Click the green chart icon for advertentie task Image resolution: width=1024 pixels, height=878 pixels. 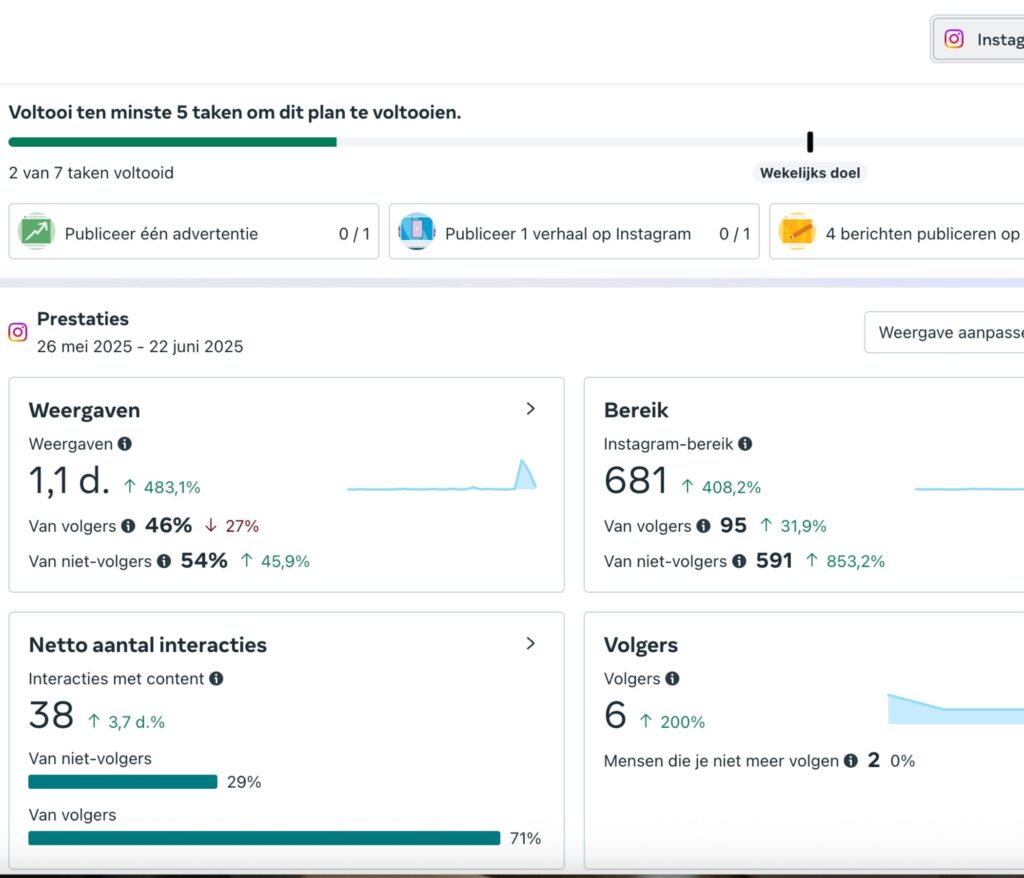tap(37, 232)
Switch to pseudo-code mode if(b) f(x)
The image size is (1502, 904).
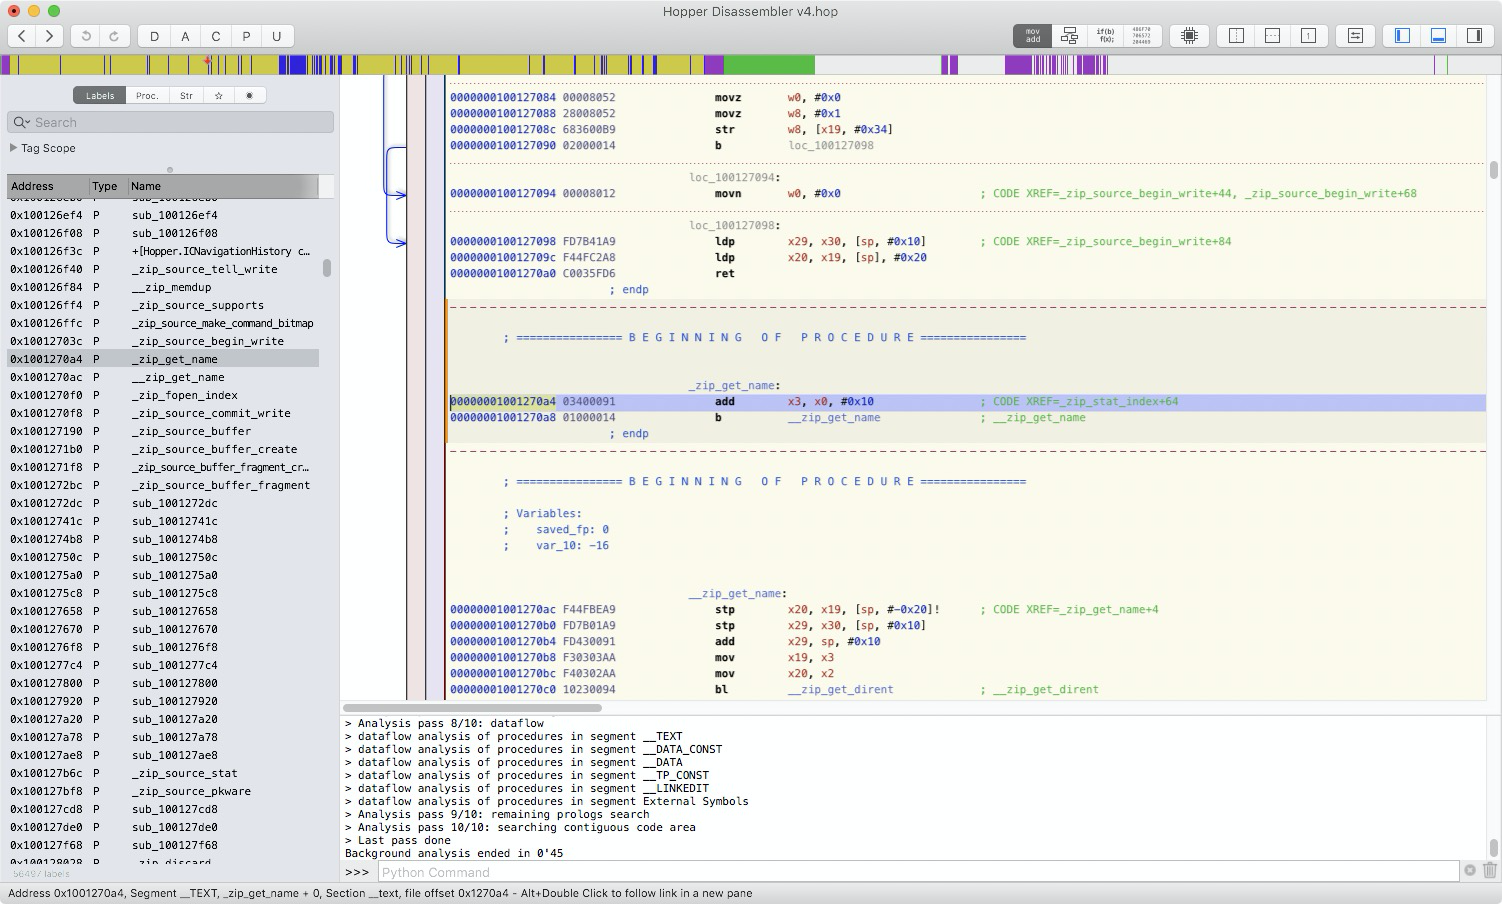(x=1104, y=35)
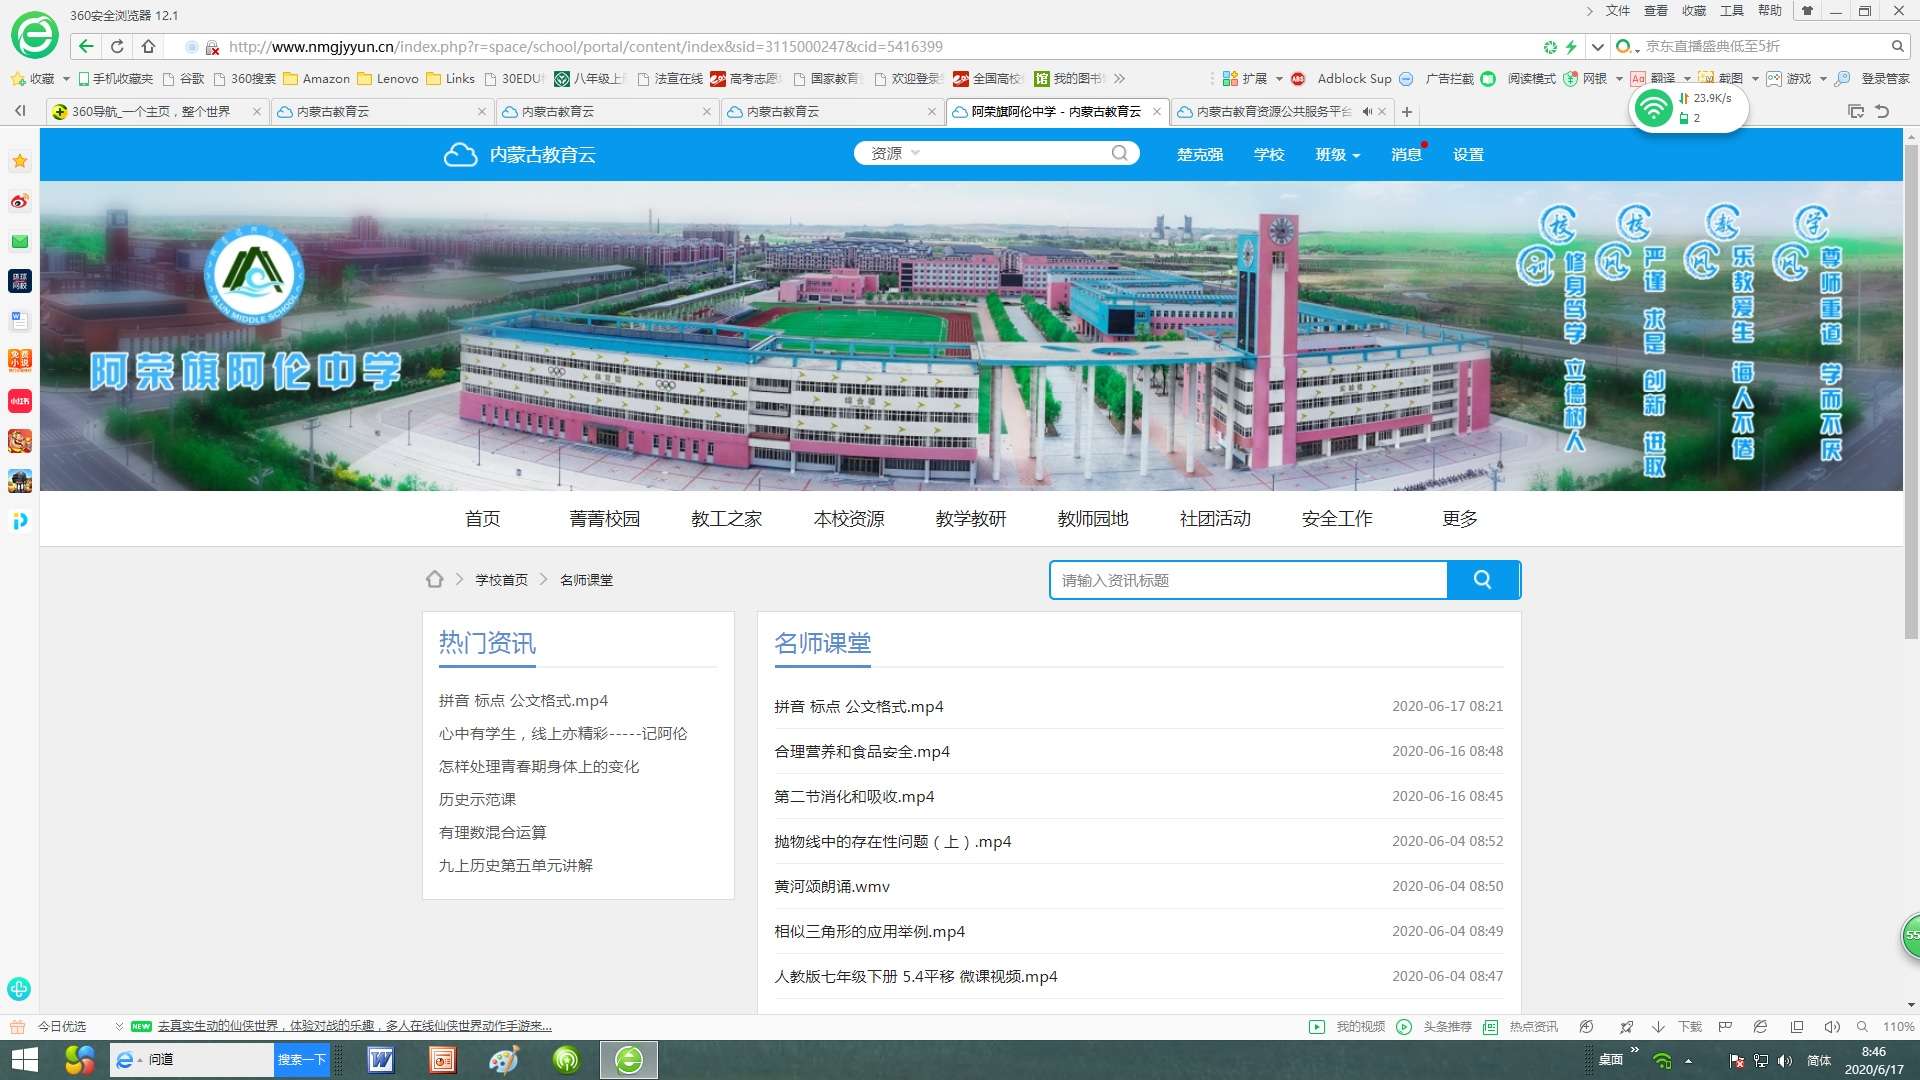Click the favorites star in left sidebar
The width and height of the screenshot is (1920, 1080).
coord(19,161)
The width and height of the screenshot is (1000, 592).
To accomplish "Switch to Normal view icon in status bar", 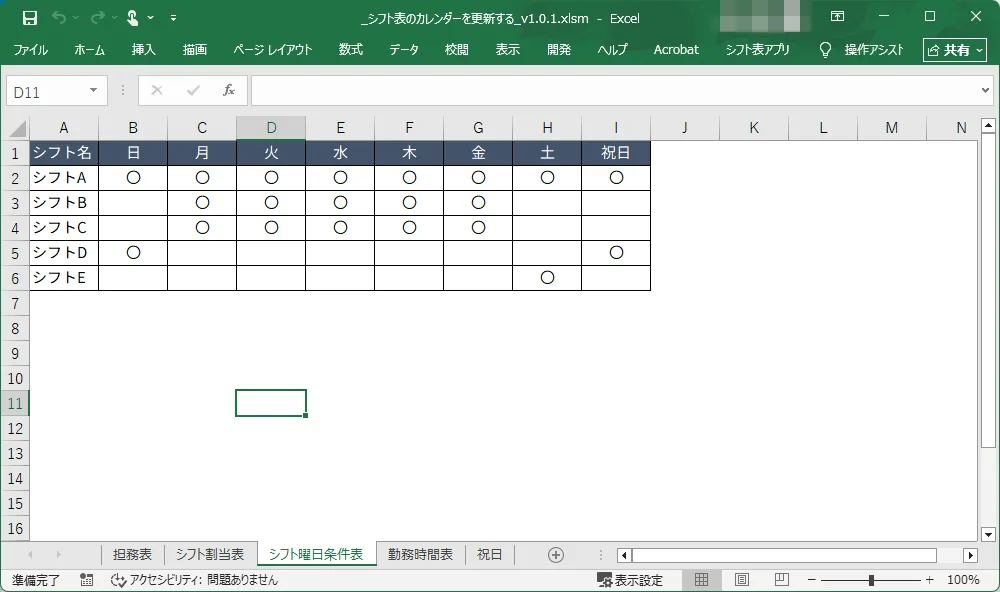I will (701, 580).
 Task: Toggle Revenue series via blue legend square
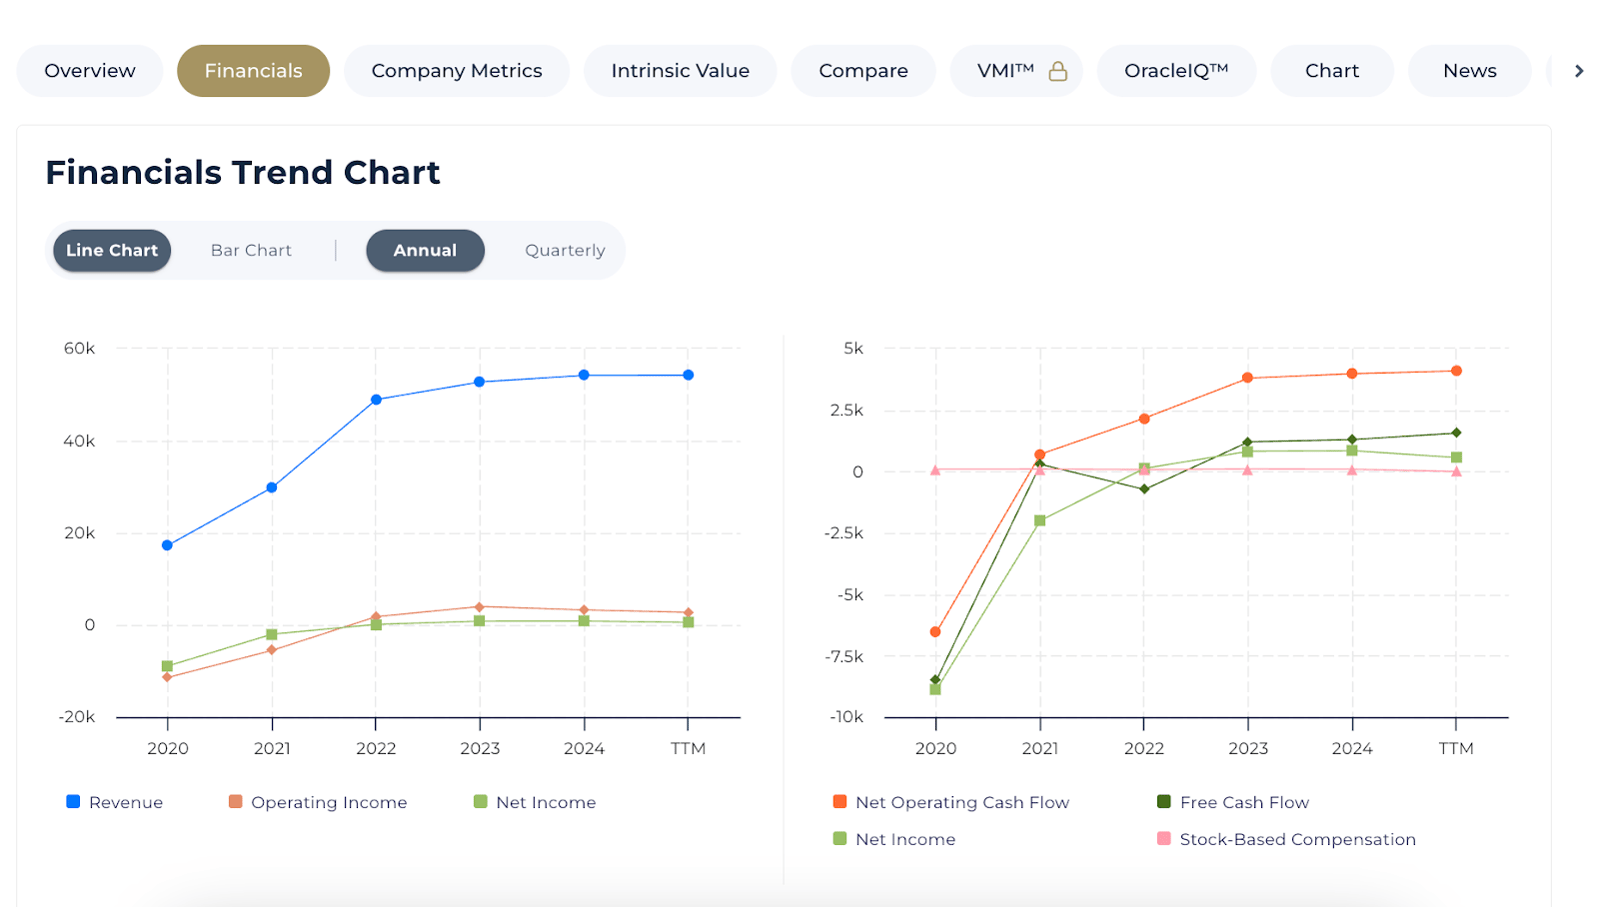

···

* [GOAL OF THE EXERCISE]
Please gather every line in the rows above that contains the word "screenshot".

* [FINAL RESULT]
The width and height of the screenshot is (1920, 1080).
The width and height of the screenshot is (1000, 592).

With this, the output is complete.